● Extracted text:
============================================================

UNITED STATES
                       SECURITIES AND EXCHANGE COMMISSION
                             WASHINGTON, D.C. 20549


                                    FORM 8-K

                                 CURRENT REPORT
                     PURSUANT TO SECTION 13 OR 15(D) OF THE
                         SECURITIES EXCHANGE ACT OF 1934


                Date of report (Date of earliest event reported):
                       November 8, 2006 (November 3, 2006)


                          SkyTerra Communications, Inc.
             (Exact name of registrant as specified in its charter)


          Delaware                     000-13865                 23-2368845
(State or Other Jurisdiction   (Commission File Number)        (IRS Employer
      of Incorporation)                                   Identification Number)


            19 West 44th Street, Suite 507, New York, New York 10036
          (Address of principal executive offices, including zip code)

                                 (212) 730-7540
              (Registrant's telephone number, including area code)

                                       N/A
          (Former name or former address, if changed since last report)


Check the appropriate box below if the Form 8-K filing is intended to
simultaneously satisfy the filing obligation of the registrant under any of the
following provisions (see General Instruction A.2. below):

[ ] Written communications pursuant to Rule 425 under the Securities Act
    (17 CFR 230.425)

[ ] Soliciting material pursuant to Rule 14a-12 under the Exchange Act
    (17 CFR 240.14a-12)

[ ] Pre-commencement communications pursuant to Rule 14d-2(b) under the
    Exchange Act (17 CFR 240.14d-2(b))

[ ] Pre-commencement communications pursuant to Rule 13e-4(c) under the
    Exchange Act (17 CFR 240.13e-4(c))



Section 1 - Registrant's Business and Operations

Item 1.01. Entry Into a Material Definitive Agreement.

============================================================

● Data listing:
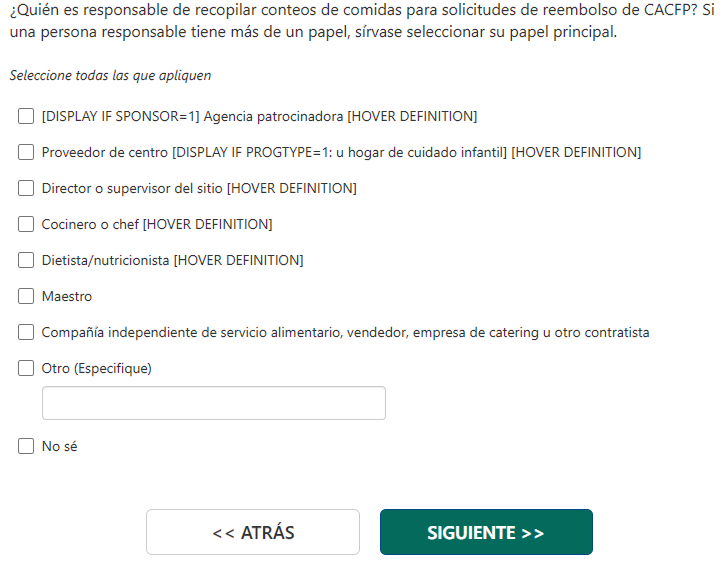The image size is (720, 577).
Task: Click the Director o supervisor del sitio label
Action: pos(199,188)
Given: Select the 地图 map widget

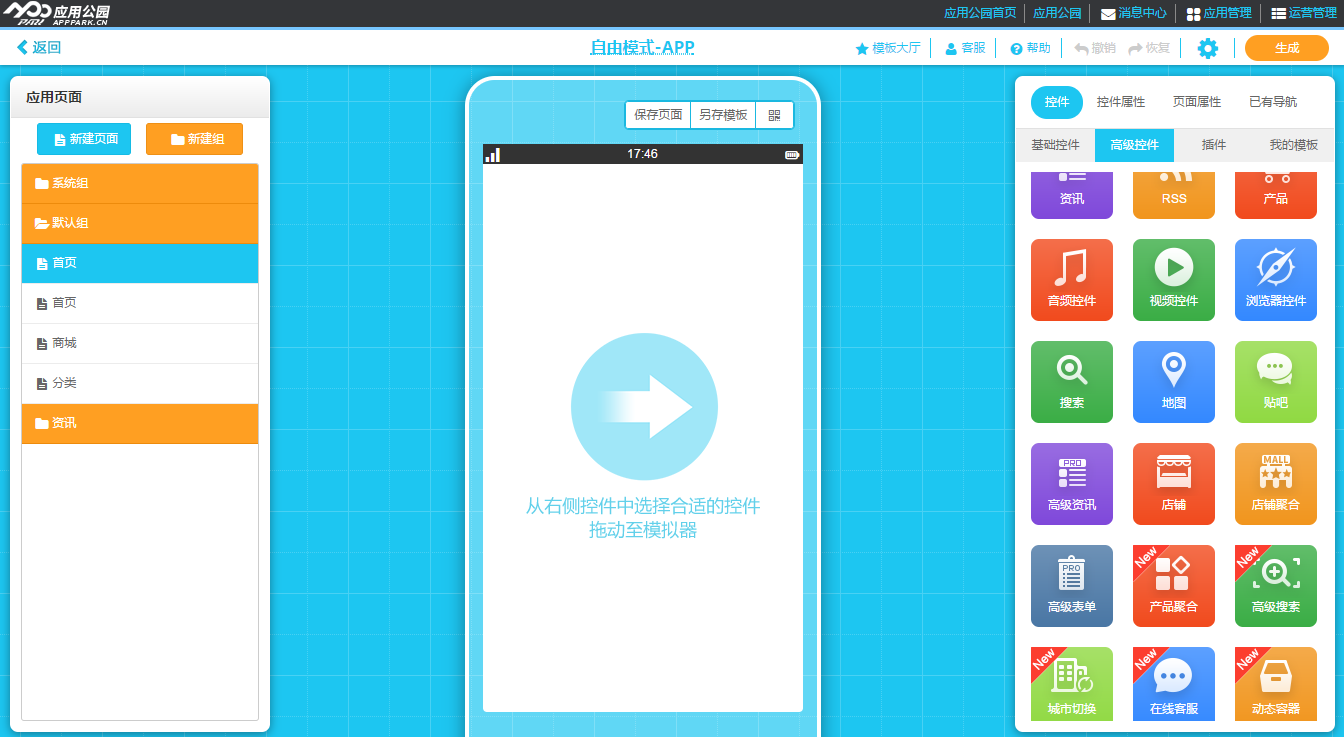Looking at the screenshot, I should click(1173, 382).
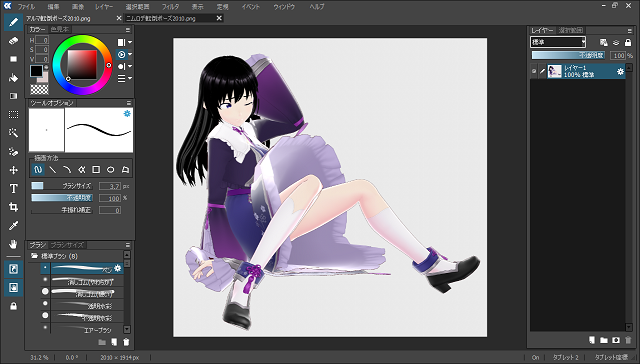
Task: Select the Text tool
Action: pos(13,189)
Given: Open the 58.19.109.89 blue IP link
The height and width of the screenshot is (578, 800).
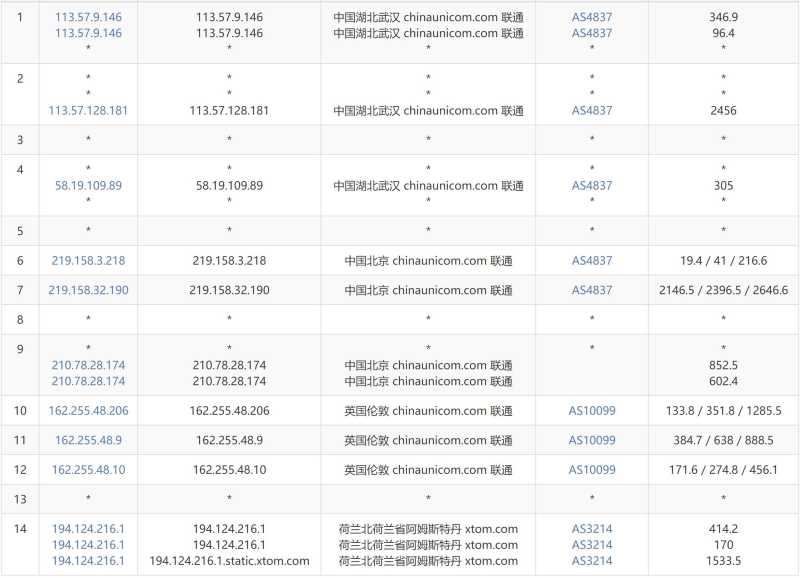Looking at the screenshot, I should 88,185.
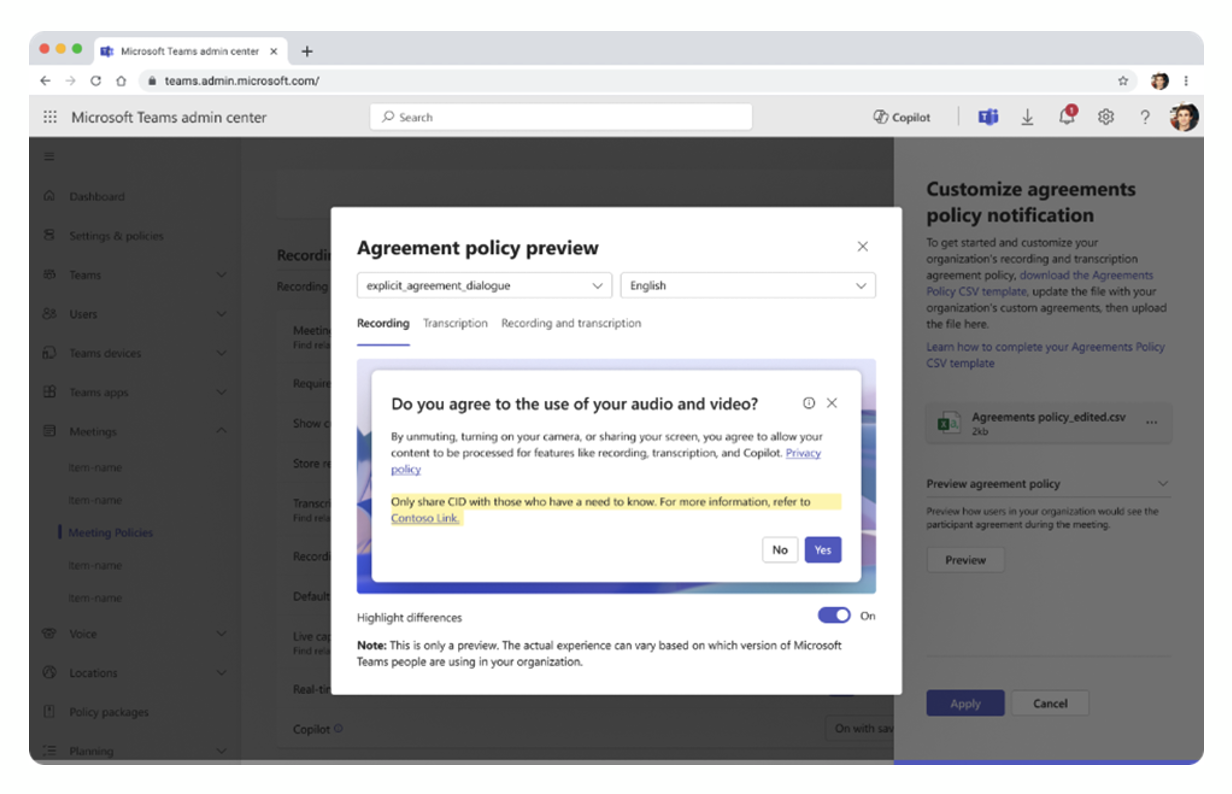Collapse the Preview agreement policy section
The width and height of the screenshot is (1232, 794).
click(x=1162, y=484)
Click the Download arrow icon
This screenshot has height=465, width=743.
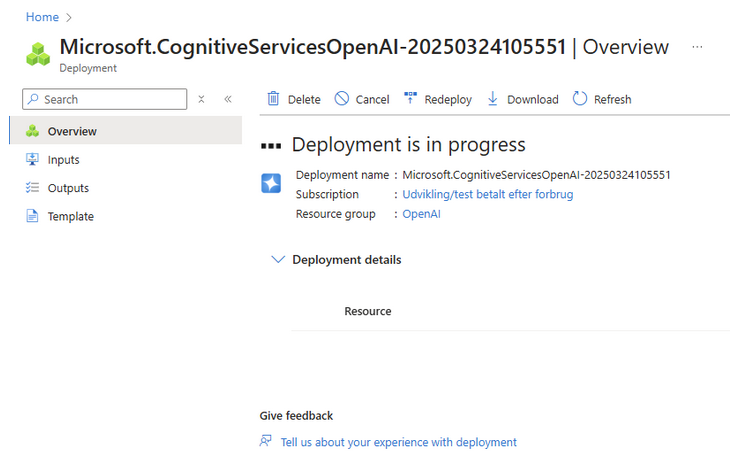point(492,99)
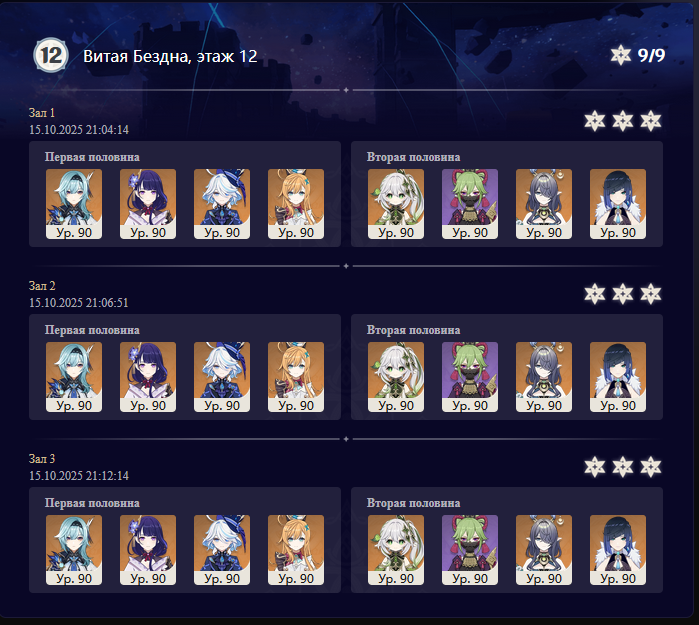Click Kuki Shinobu's portrait in Зал 3

[x=470, y=550]
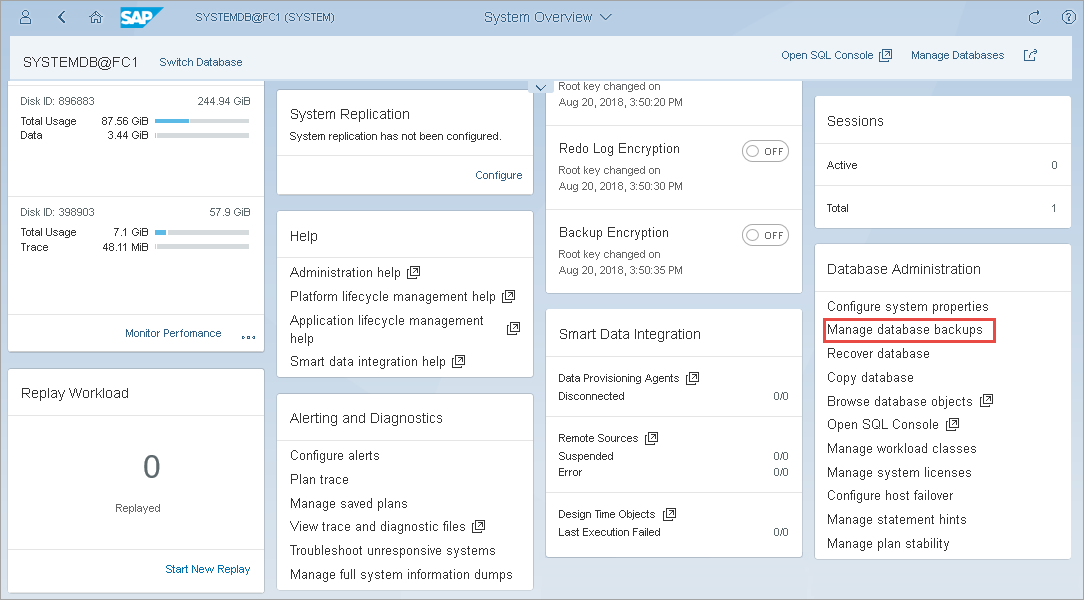This screenshot has height=600, width=1084.
Task: Click the Switch Database link
Action: [200, 62]
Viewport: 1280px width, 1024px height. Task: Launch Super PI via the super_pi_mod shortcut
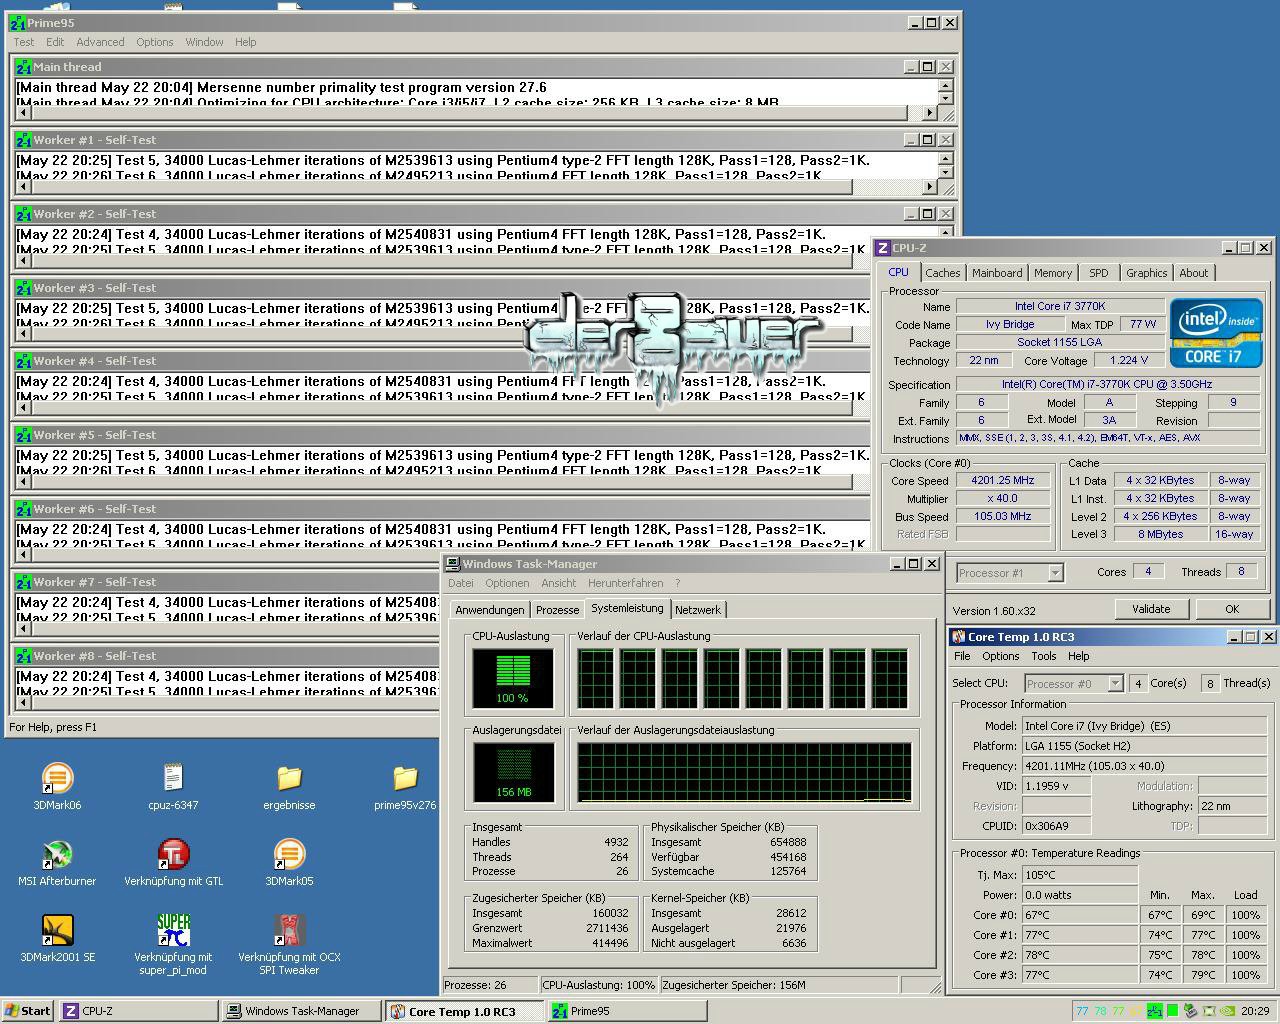pyautogui.click(x=172, y=933)
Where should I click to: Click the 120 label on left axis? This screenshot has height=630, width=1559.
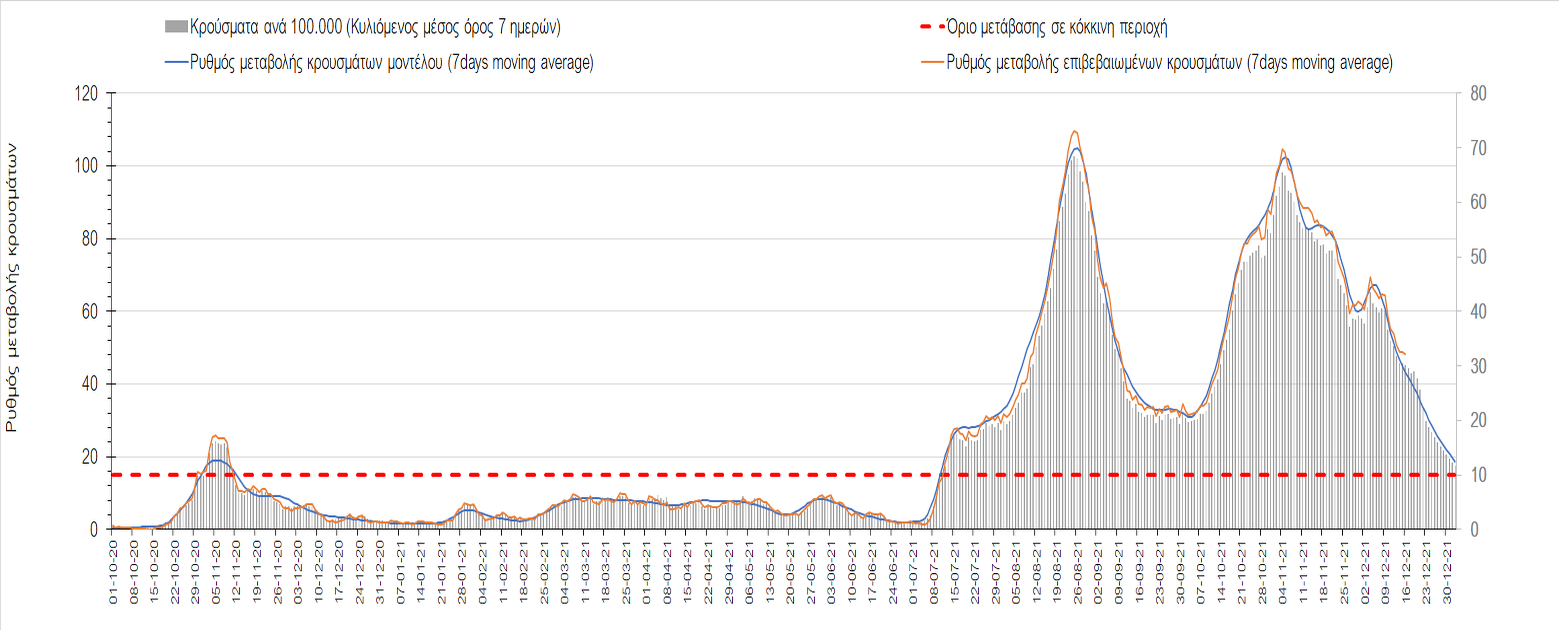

============================================================

● Stated goal 1:
Transcribe the Form 8-K above, starting with "[ ] Soliciting" and going on through "Material Definitive Agreement.".
● Stated goal 2:
List every rule named in the checkbox provisions of the Form 8-K.

● Correct response 1:
[ ] Soliciting material pursuant to Rule 14a-12 under the Exchange Act
    (17 CFR 240.14a-12)

[ ] Pre-commencement communications pursuant to Rule 14d-2(b) under the
    Exchange Act (17 CFR 240.14d-2(b))

[ ] Pre-commencement communications pursuant to Rule 13e-4(c) under the
    Exchange Act (17 CFR 240.13e-4(c))



Section 1 - Registrant's Business and Operations

Item 1.01. Entry Into a Material Definitive Agreement.

● Correct response 2:
- Rule 425
- Rule 14a-12
- Rule 14d-2(b)
- Rule 13e-4(c)